Have you ever wondered how Salicylic Acid works? Learn how this acne-fighting ninja can get to work treating your stubborn acne.
Salicylic Acid has a well-earned reputation as an acne-fighting ninja. Tough on acne, yet gentle on the skin, this superstar ingredient can be found in some of the most effective acne treatment systems on the market.
Despite its widespread use, most people don’t know how Salicylic Acid works. What makes it so effective against acne? More importantly, how can you take advantage of it?
Here are three things you need to know about Salicylic Acid:
- Salicylic Acid is a natural remedy for acne and other chronic skin conditions.
- The esters of Salicylic Acid are found in the bark and leaves of the willow tree.
- A well-known beta-hydroxy acid, Salicylic Acid is oil soluble and can penetrate deep into the pores of your skin.
What Is Salicylic Acid?
Before we talk about how Salicylic Acid (SA) works, it helps to know what it is and where it came from. SA is a hydroxy acid, specifically, a beta-hydroxy acid (BHA).
BHAs are derived from foods or natural plants. In the case of Salicylic Acid, it’s derived from the bark of a willow tree (salicis arbore in Latin), from which it gets its name.
Unlike water-soluble alpha-hydroxy acids, beta-hydroxy acids are oil-soluble. This means that they can penetrate more easily through the skin’s natural oils.
Are you starting see why Salicylic Acid is so effective at treating acne? Its ability to penetrate oily skin is just one characteristic that makes it a rock star ingredient in the skin care industry.
Salicylic Acid Properties
Salicylic Acid is best known for its acne-fighting abilities, but how exactly does it work? Let’s take a closer look:
One of the most useful abilities of Salicylic Acid is that it’s a natural and effective exfoliant. It has keratolytic properties, meaning that it’s especially great at sloughing off the outer layer of the skin and promoting cell turnover.
This powerful exfoliating ability also makes Salicylic Acid comedolytic, which means that it can prevent the formation of comedones (acne blemishes). You may already know that acne is caused by a build-up of oil, dead skin cells and bacteria. Salicylic Acid can penetrate deep into pores and loosen clogs, allowing the material to be sloughed away.
Reduces Sebum Production
Acne most often occurs when our sebaceous (oil) glands are overactive and produce too much oil. Salicylic Acid can reduce oil production by penetrating through the lipid barrier of the skin and inhibiting oil secretion.
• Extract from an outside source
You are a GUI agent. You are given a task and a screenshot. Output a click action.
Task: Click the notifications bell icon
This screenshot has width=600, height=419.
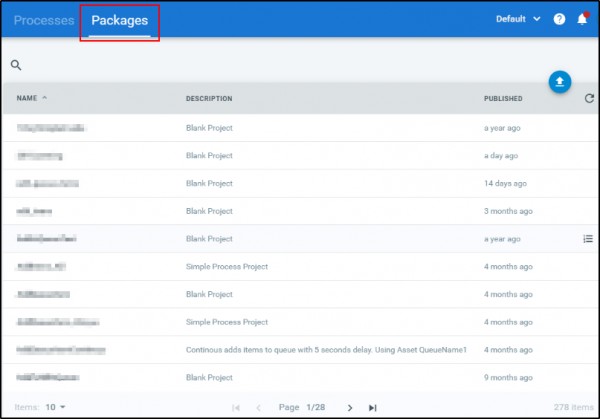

This was proven in a 2014 study published in the Journal of Cosmetic Dermatology. In the study, 20 patients with acne were split into two groups. One group was treated with Pyruvic Acid, while the remaining 10 were treated with Salicylic Acid.
Scientists measured their oil production before the study and two weeks after completion. The results indicated that patients who were treated with Salicylic Acid had significantly less oil on their faces after the completion of the study (see claim: “…sebumetric measurements demonstrated a greater reduction in the facial skin lipid film among the patients treated with salicylic peel.”)
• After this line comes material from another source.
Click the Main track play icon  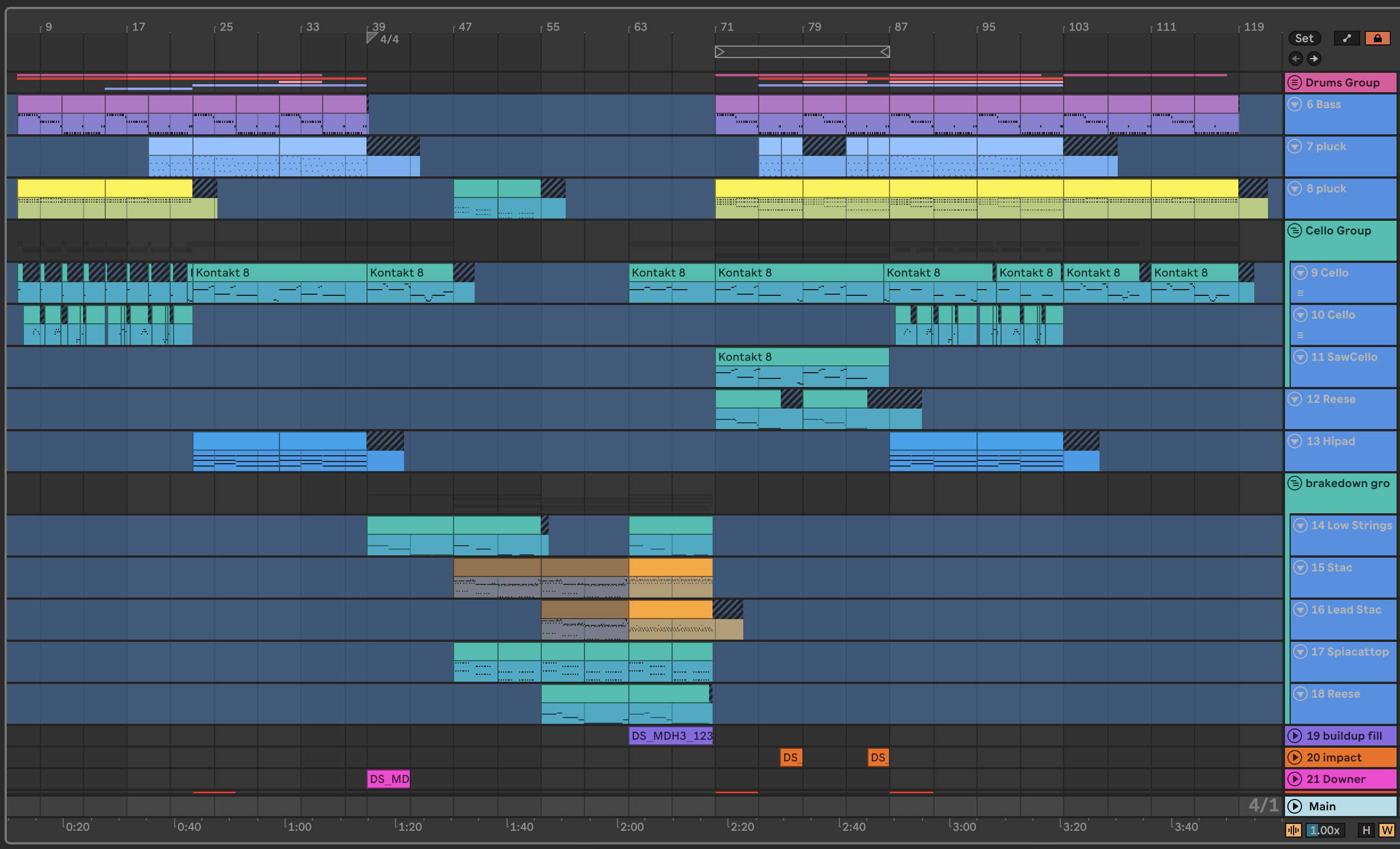click(1295, 806)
Given that Salicylic Acid is a principal metabolite of aspirin, it’s not surprising that it has powerful anti-inflammatory properties. This potent acne-fighting ingredient can reduce inflamed pimples by clearing out clogged pores and allowing them to shrink.
On a more scientific level, Salicylic Acid can help suppress gene expression in the body which results in inflammation. Specifically, Salicylic Acid can inhibit the nuclear factor NF-κB pathway, which can be triggered by proinflammatory cytokines and microbial products.
How to Best Use Salicylic Acid for Acne
There is a good reason why Salicylic Acid is one of the best ingredients for treating acne. Not only is it effective at treating acne, it’s also safe and gentle on sensitive skin types.
In a 2008 study published in Dermatologic Surgery, Salicylic Acid was shown to be just as effective as Glycolic Acid. More importantly, it produced fewer side effects (see claim: “The salicylic acid peel had sustained effectiveness and fewer side effects.”)
However, there are limitations to Salicylic Acid. It’s more effective on blackheads and whiteheads compared to deep, acne cysts.
It also matters how you use it. There is a good reason why we put Salicylic Acid in our Acne Cream and not our face wash. It doesn’t make sense to wash off the active ingredient that will help combat your acne.
Salicylic Acid has been used for thousands of years, and for good reason. Its powerful, acne-fighting abilities can clear up stubborn acne and help you restore your handsome good looks.
Just remember to take it slow when experimenting with any new skin care product. Always do a patch test on a small part of your skin to see how it reacts. This will minimize any redness or irritation that you might feel with Salicylic Acid.